Il primo capitolo sulle origini antiche si avvia con la presentazione della posizione geografica, paesaggistica e sociale del paese attuale, per poi fornire le poche notizie paleontologiche e paleoetnologiche relative al territorio. Sulla base di queste conoscenze si rileva la presenza dell'uomo nelle nostre terre già nell'eneolitico e la fondazione del paese in età preromana. Il secondo capitolo, relativo al periodo romano, allarga l'indagine storica a tutto il Carseolano; e ciò per due motivi principali. In primo luogo perché l'originale nucleo di Pereto fu definitivamente distrutto allorché i Romani annientarono gli Equi e fondarono la colonia di Carseoli, ed in secondo luogo per non lasciare un vuoto storico. Carseoli aveva la giurisdizione su tutto il territorio dei paesi di Pereto, Rocca di Botte, Camerata, Oricola, Arsoli, Riofreddo, Vivaro, Vallinfreda, Poggio Cinolfo, Collalto, Carsoli e sue frazioni e del Cicolano, per cui la storia di essa è la storia comune a tutti gli attuali centri abitanti della zona. Il terzo capitolo individua il possesso feudale di Pereto da parte dei gran conti dei Marsi, di cui si fornisce una completa elencazione frutto di un'accurata indagine, e da parte di altri signori, conti e duchi. In esso vengono anche riportati i fatti storici che avvennero dal X al XVIII secolo. 

Di particolare importanza per Pereto il terremoto del 1456 e la peste del 1656. Il quarto capitolo assume particolare importanza non solo per gli argomenti trattati, il castello e le cinte murarie, che individuano lo sviluppo urbanistico nei secoli e la situazione alloggiativa medioevale, ma anche perché traccia un primo profilo religioso ed ecclesiale e soprattutto perché, per la prima volta, si mette in dubbio l'autenticità e la veridicità del manoscritto che racconta la traslazione dell'effigie della Madonna dei Bisognosi dalla Spagna al monte Serrasecca di Pereto. Il quinto capitolo considera il paese sotto il profilo associativo, religioso e civile dal XVIII secolo in poi e mette in evidenza la quasi generalizzata indifferenza verso le idee risorgimentali che culminò nel 1861 con l'uccisione di due guardie nazionali. Il sesto capitolo esamina dal punto di vista demografico il territorio carseolano mettendo in evidenza la maggiore popolazione di Pereto, di cui si riferiscono anche gli usi e costumi e si citano i proverbi. 
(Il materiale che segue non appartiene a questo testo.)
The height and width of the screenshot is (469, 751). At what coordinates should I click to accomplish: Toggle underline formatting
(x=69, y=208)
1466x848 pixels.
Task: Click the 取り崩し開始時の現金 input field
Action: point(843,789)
Il settimo capitolo costituisce nel complesso una pausa storica e si rivolge all'ambiente naturalistico floro-faunistico. In esso sono descritti gli itinerari escursionistici più interessanti di tutta la zona. L'ottavo capitolo riporta i regolamenti che il Comune si diede dopo la costituzione del Regno d'Italia. Da ultimo una cospicua nota bibliografica che riporta testi ed autori di cui mi sono servito per il presente lavoro. L'iniziativa di questa ricerca mira a soddisfare l'esigenza dei compaesani di scoprire le radici storiche della loro esistenza e della loro personalità. 

Se poi i giovani, tanto forti e tanto alteri, vogliono e sanno trovare nelle esperienze degli antenati uno stimolo per affrontare meglio la vita quotidiana, allora la cultura più viva e le tradizioni più care del luogo natale non sono semplici informazioni su un passato, ma diventano patrimonio del presente ed ali per il futuro. Un popolo senza storia manca di una propria identità culturale e manca anche di stimoli e di carisma. Al contrario un popolo che si riconosce nelle origini e nello sviluppo delle sue radici e che trae insegnamento dalle esperienze e dalle vicende storiche vissute dai suoi antenati, è un popolo vivo, audace, forte, sempre alla ricerca di progresso e civiltà. Se questa pubblicazione potrà servire a spingere verso tale obiettivo il popolo e far amare di più Pereto dai suoi figli, non solo la mia fatica non sarà stata inutile, ma avrà conseguito un riconoscimento superiore ad ogni aspettativa.